Whitfield, Heather; Toczydlowski, Rachel (2020), Distinguishing Impatiens capensis from Impatiens pallida (Balsaminaceae) using leaf traits, Dryad, Dataset, https://doi.org/10.5061/dryad.79cnp5hrz

Abstract

Impatiens capensis (orange jewelweed) and Impatiens pallida (yellow jewelweed) are annual species with similar phenotypes that grow in similar environments throughout the eastern United States. This makes them extremely difficult to distinguish when (chasmogamous) flowers are absent. We use morphometric analyses to identify leaf characters that distinguish these species.
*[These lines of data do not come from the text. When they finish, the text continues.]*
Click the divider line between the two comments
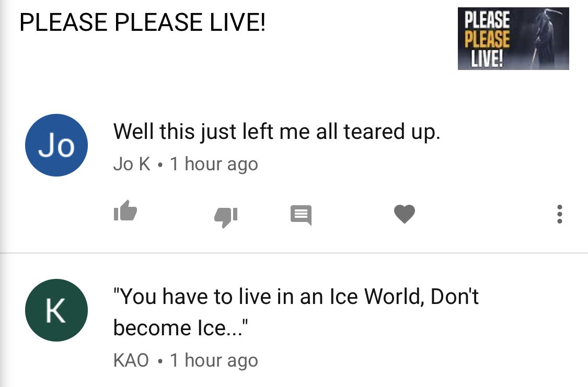Image resolution: width=588 pixels, height=387 pixels. coord(294,253)
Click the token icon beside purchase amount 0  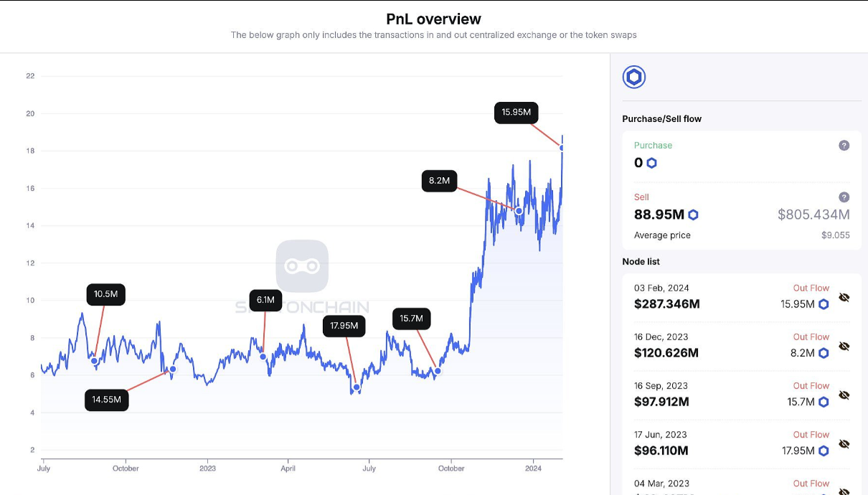click(651, 163)
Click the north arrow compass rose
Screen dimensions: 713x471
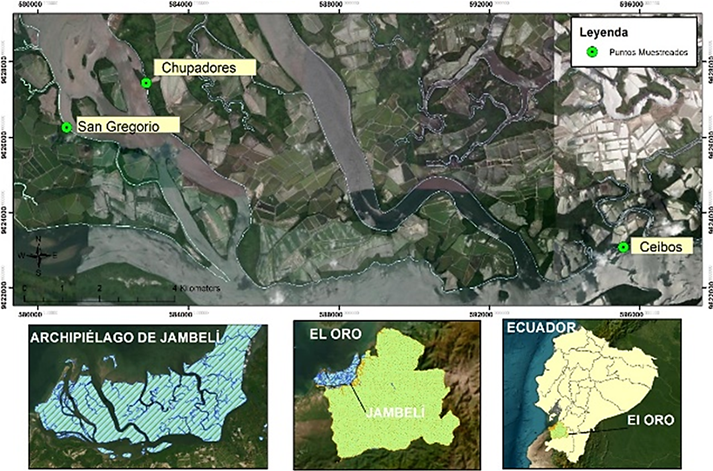38,255
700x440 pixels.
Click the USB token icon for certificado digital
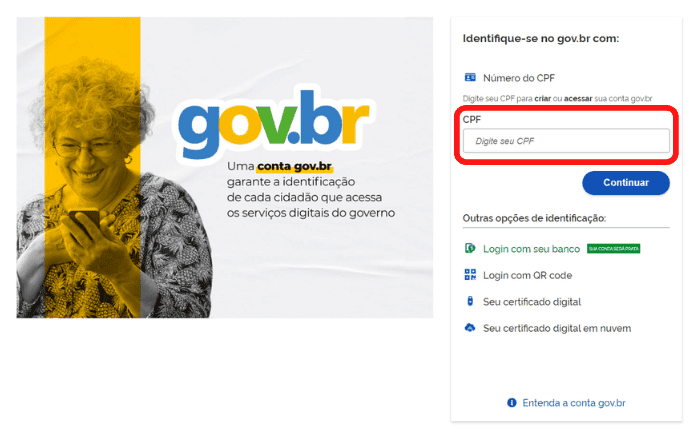[x=470, y=301]

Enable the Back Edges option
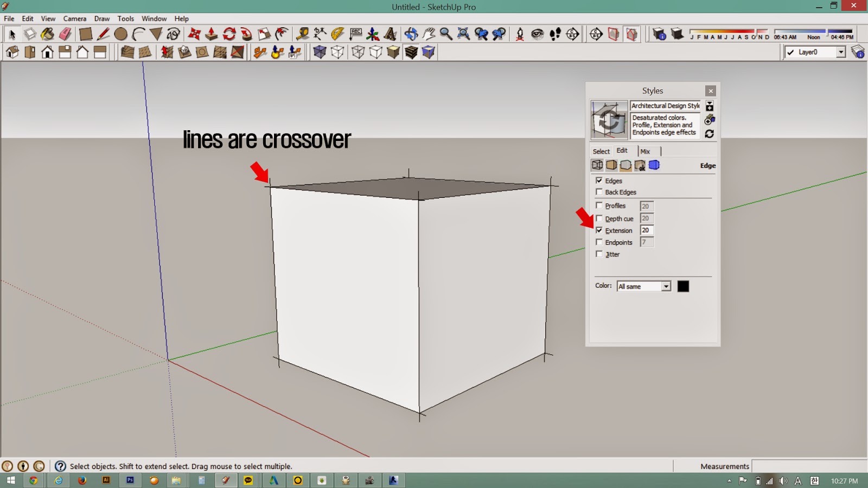(x=599, y=192)
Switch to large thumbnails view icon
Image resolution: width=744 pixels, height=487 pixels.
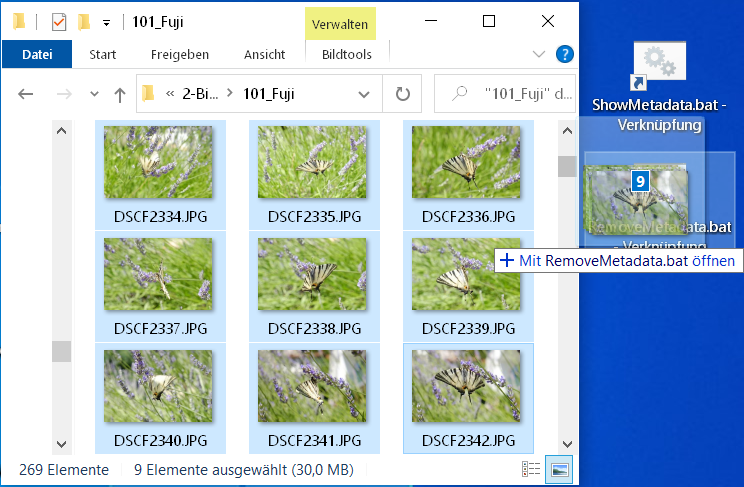coord(560,470)
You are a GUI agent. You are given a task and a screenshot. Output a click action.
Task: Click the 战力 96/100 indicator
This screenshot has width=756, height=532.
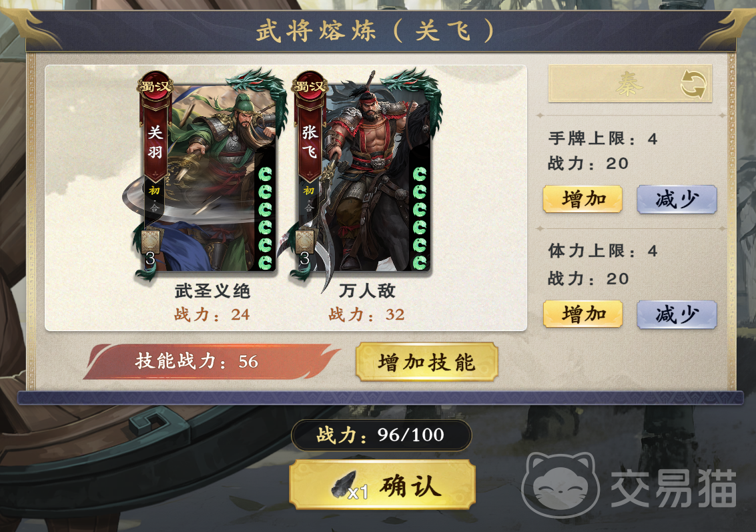pos(381,435)
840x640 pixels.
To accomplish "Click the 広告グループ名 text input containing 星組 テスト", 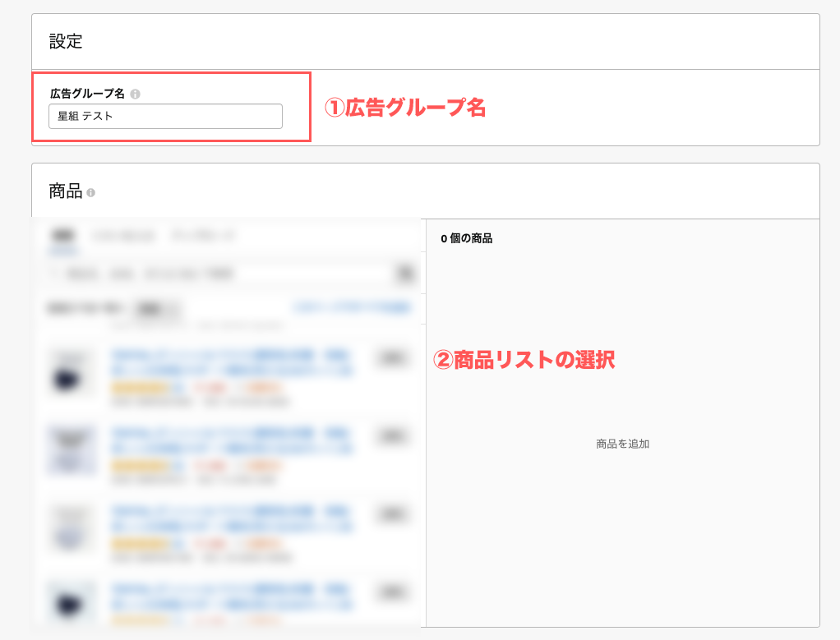I will (x=164, y=116).
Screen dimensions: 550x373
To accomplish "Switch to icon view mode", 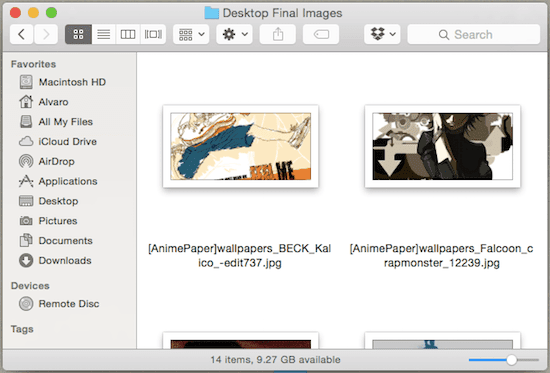I will [79, 34].
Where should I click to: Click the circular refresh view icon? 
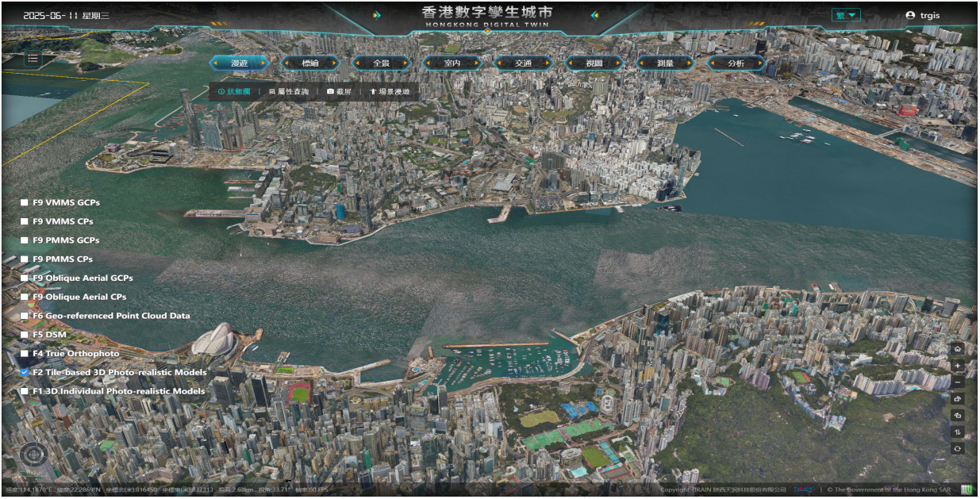coord(958,448)
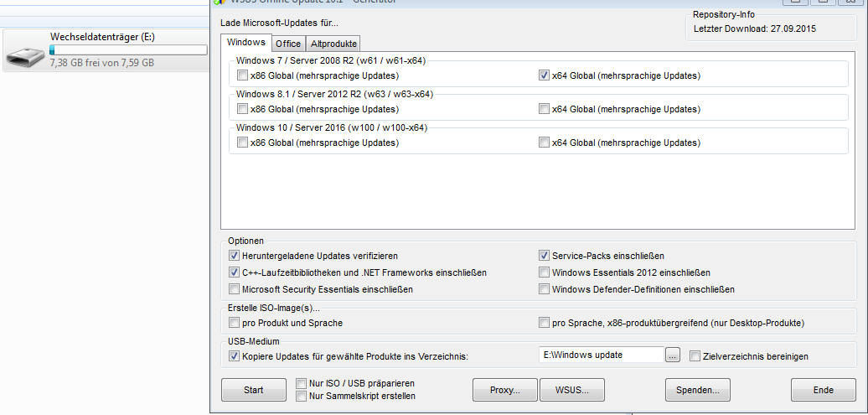The image size is (868, 415).
Task: Open Proxy settings
Action: 504,390
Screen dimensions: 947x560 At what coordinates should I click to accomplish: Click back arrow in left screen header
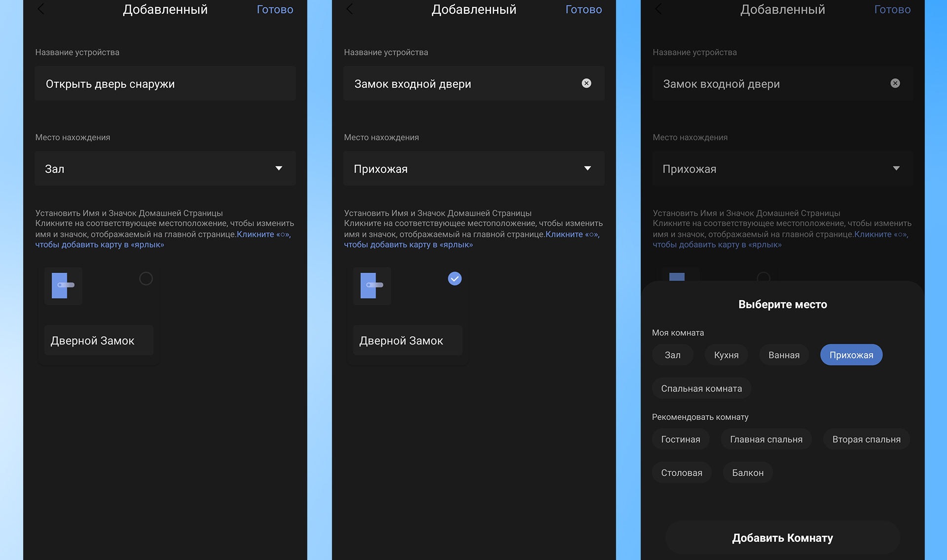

After collecting and scanning 342 leaves from plants of each species growing in co-occurring populations in Madison, WI, we quantified: leaf size, shape (using elliptical Fourier analysis), serratedness, and color. Using leaf size and shape traits, a linear discriminate analysis assigned up to 100% of leaves to the correct species. The uppermost fully expanded leaf yielded the most accurate species assignments based on size and shape traits. This leaf was on average, smaller, less deeply serrated, with a more acute base, apex, and elliptical shape in I. capensis as compared to I. pallida. Impatiens pallida leaves had more color contrast (lighter veins and margins) than I. capensis, which were solid green throughout. Morphometric analysis is a promising technique to identify species-distinguishing characters in the absence of binary traits or molecular genetic analyses. Leaves from across these species’ ranges should be analyzed to test the robustness of the species-distinguishing characters we present.

Methods

Leaf collections

We identified three nature reserves (sites) on the University of Wisconsin – Madison campus in Madison, Wisconsin, USA: Muir Woods, Bill’s Woods, and Picnic Point Marsh (Fig. 1 in published paper) that contained co-occurring populations of I. capensis and I. pallida. These sites varied in light, soil moisture, and likely genetic composition. Within each site, we collected 3 leaves from each of 5-10 randomly selected plants of each species within each of 3 sub-locations (areas). We sampled until we reached 25 plants of each species in each site. We collected from areas where both species were growing in intermixed stands to standardize the range of environmental variability sampled across species. We could only find two areas of intermixed Impatiens in Bill’s Woods so we sampled two additional areas where only one of the species was present. We could only find two areas of I. capensis to sample in Muir Woods.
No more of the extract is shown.